_Estratto del documento:_
=-=-=

Il giudice e l’ergastolano. Dal sottosuolo senza speranza di Dostoevskij alla pietà cristiana di Tolstoj. Fine pena: ora

Paolo Pierobon e Sergio Leone in una scena di “Fine pena: ora” al Piccolo Teatro Grassi. (Foto Masiar Pasquali)

MILANO, mercoledì 22 novembre ► (di Paolo A. Paganini) Salvatore, poco più che ventenne, già ospite delle patrie galere fin dai 16 anni, ora, con una interminabile sfilza di reati e di omicidi, viene condannato all’ergastolo, nel 1985, dopo un estenuante maxiprocesso alla mafia catanese con 242 imputati, durato due anni. A giudicarlo e a condannarlo è il magistrato Elvio Fassone. Ed è una storia vera.
Ma non finisce qui. Questa storia non si conclude, come avviene spesso, con un silenzio sepolcrale dopo una condanna definitiva, mentre un giudice scompare nell’ombra, conscio d’aver fatto il proprio dovere. E basta. La storia invece continua. Per altri ventisei anni. Singolarmente vissuti attraverso una corrispondenza intercorsa tra il giudice e l’ergastolano.

=-=-=

_Materiale fornito:_
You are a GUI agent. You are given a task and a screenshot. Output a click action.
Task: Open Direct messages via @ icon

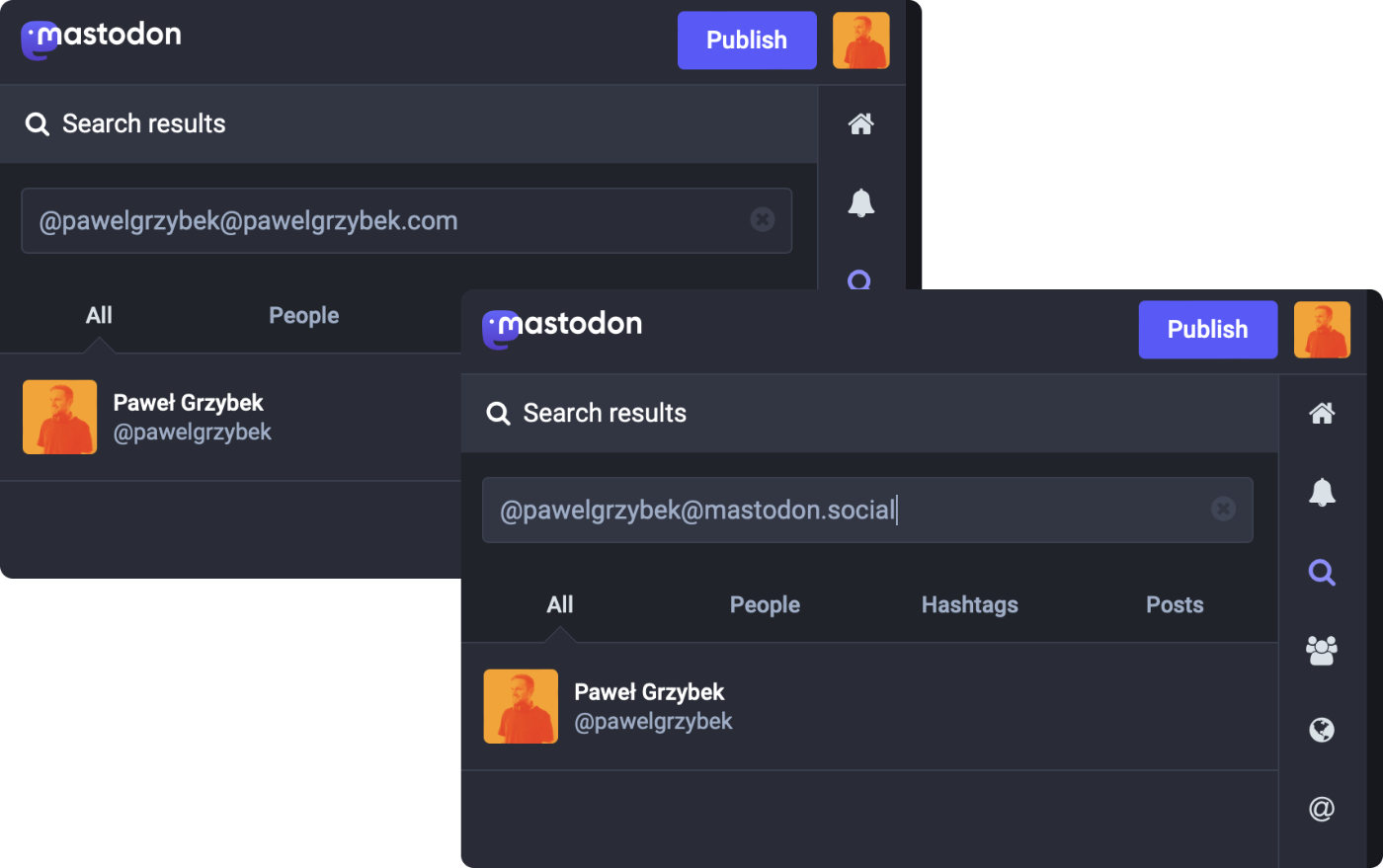pos(1322,809)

=-=-=

_Completa quanto segue:_
• 1. Secondo l'articolo su “Fine pena: ora”, perché la storia di Salvatore non finisce con la condanna all'ergastolo? Spiegalo in una, due o tre frasi.
• 2. Riprendi l'articolo su “Fine pena: ora” dall'ultima frase riportata.

_Risposte ai compiti:_
• 1. La storia non finisce con la condanna perché continua per altri ventisei anni. Il giudice Elvio Fassone e l'ergastolano la vivono attraverso una corrispondenza tra loro.

• 2.
È ora raccontata al Piccolo Teatro Grassi, in un libero adattamento di “Fine pena: ora”, che Paolo Giordano ha tratto dall’omonimo libro di Elvio Fassone (Sellerio Editore), eletto nel frattempo nel Consiglio Superiore della Magistratura, diventato senatore e ora in pensione.
I tratti caratteriali dei due personaggi vanno chiariti. Salvatore è un nevrotico, inquieto, inaffidabile, violento, ignorante, che finisce, tra l’altro, sei anni in una prigione di massima sicurezza.
Il giudice Fassone è un uomo mite e sensibile, che ha una sua idea sull’inutilità del carcere a fronte della necessità di un impegno di recupero, di rieducazione, di lavoro.
Com’è stata possibile quella corrispondenza, fra i due, durata 26 anni?
Il primo, Salvatore, sembra far parte di un capitolo delle memorie del sottosuolo di Dostoevskij. Il secondo, il giudice, sembra uscito dalla concezione socio-pedagogica di Tolstoj, sensibile verso le miserie umane, in virtù di una personale dottrina morale, il cui cristianesimo portò perfino alla creazione di un preciso movimento chiamato tolstoiano, di cui il più grande romanziere di tutti i tempi era il primo a sorridere ironicamente.
Il sottosuolo di questa dostoevskiana casa dei morti, dove si immaginano violenze di carcerieri, umilianti ispezioni corporali, trattamenti disumani attraveso ogni forma di riestrizione della libertà, suscita l’interesse del giudice.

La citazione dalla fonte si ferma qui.